◆ Work order
From the records below, extract only the lines running from the line with "Task: Tap Bei" to the line with "Screen dimensions: 608x1080", both lines included, reproducing them exactly.

(Records for processing)

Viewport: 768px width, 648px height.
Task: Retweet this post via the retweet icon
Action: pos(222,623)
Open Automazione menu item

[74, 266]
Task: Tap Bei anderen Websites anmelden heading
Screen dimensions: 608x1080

(End Records for processing)
(Records for processing)

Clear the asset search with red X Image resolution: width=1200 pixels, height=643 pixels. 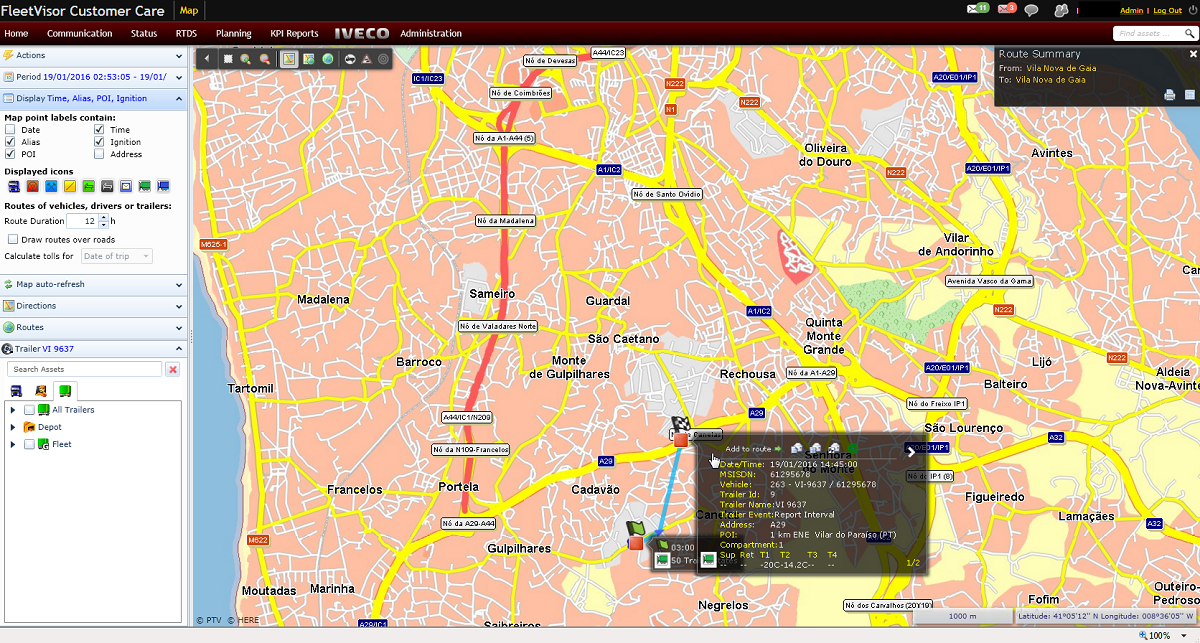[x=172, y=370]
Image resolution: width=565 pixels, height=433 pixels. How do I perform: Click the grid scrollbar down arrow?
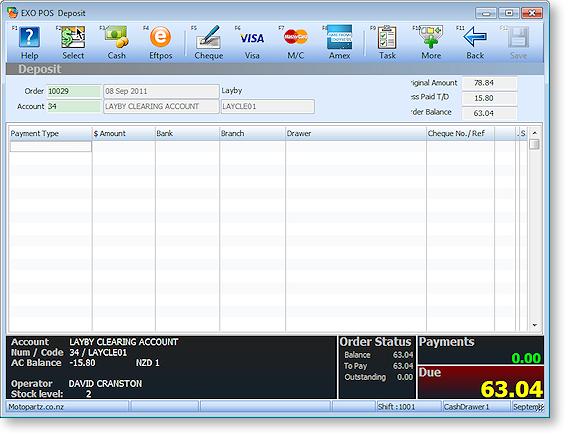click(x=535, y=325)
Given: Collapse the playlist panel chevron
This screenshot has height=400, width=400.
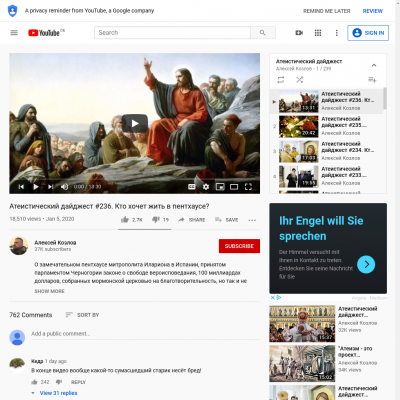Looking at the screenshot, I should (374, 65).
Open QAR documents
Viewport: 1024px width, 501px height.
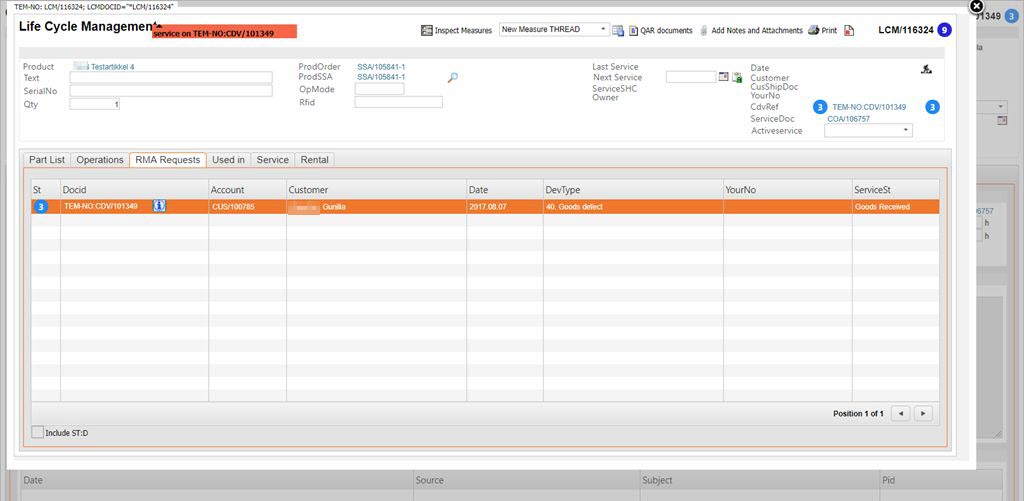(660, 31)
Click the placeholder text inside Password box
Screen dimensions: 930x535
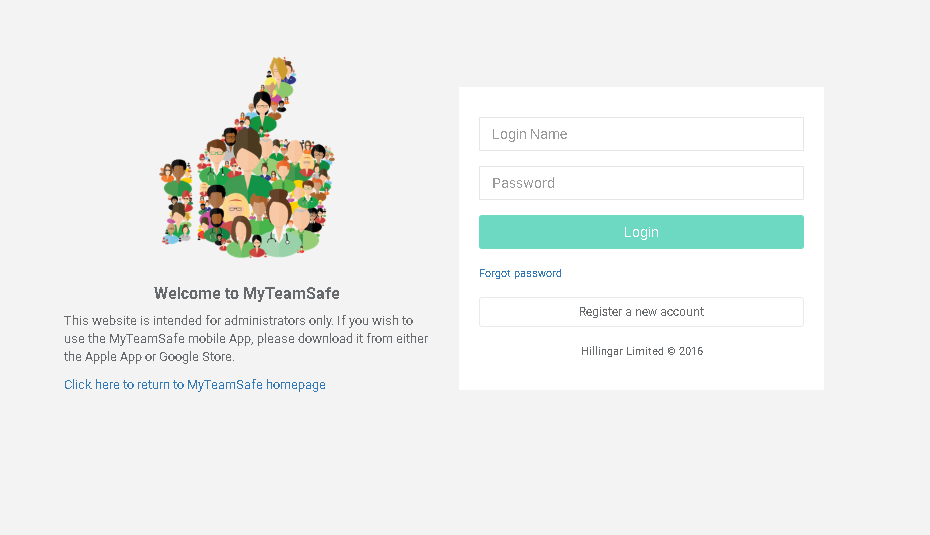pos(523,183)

(End Records for processing)

◆ Task result
Task: Tap Bei anderen Websites anmelden heading
Screen dimensions: 608x1080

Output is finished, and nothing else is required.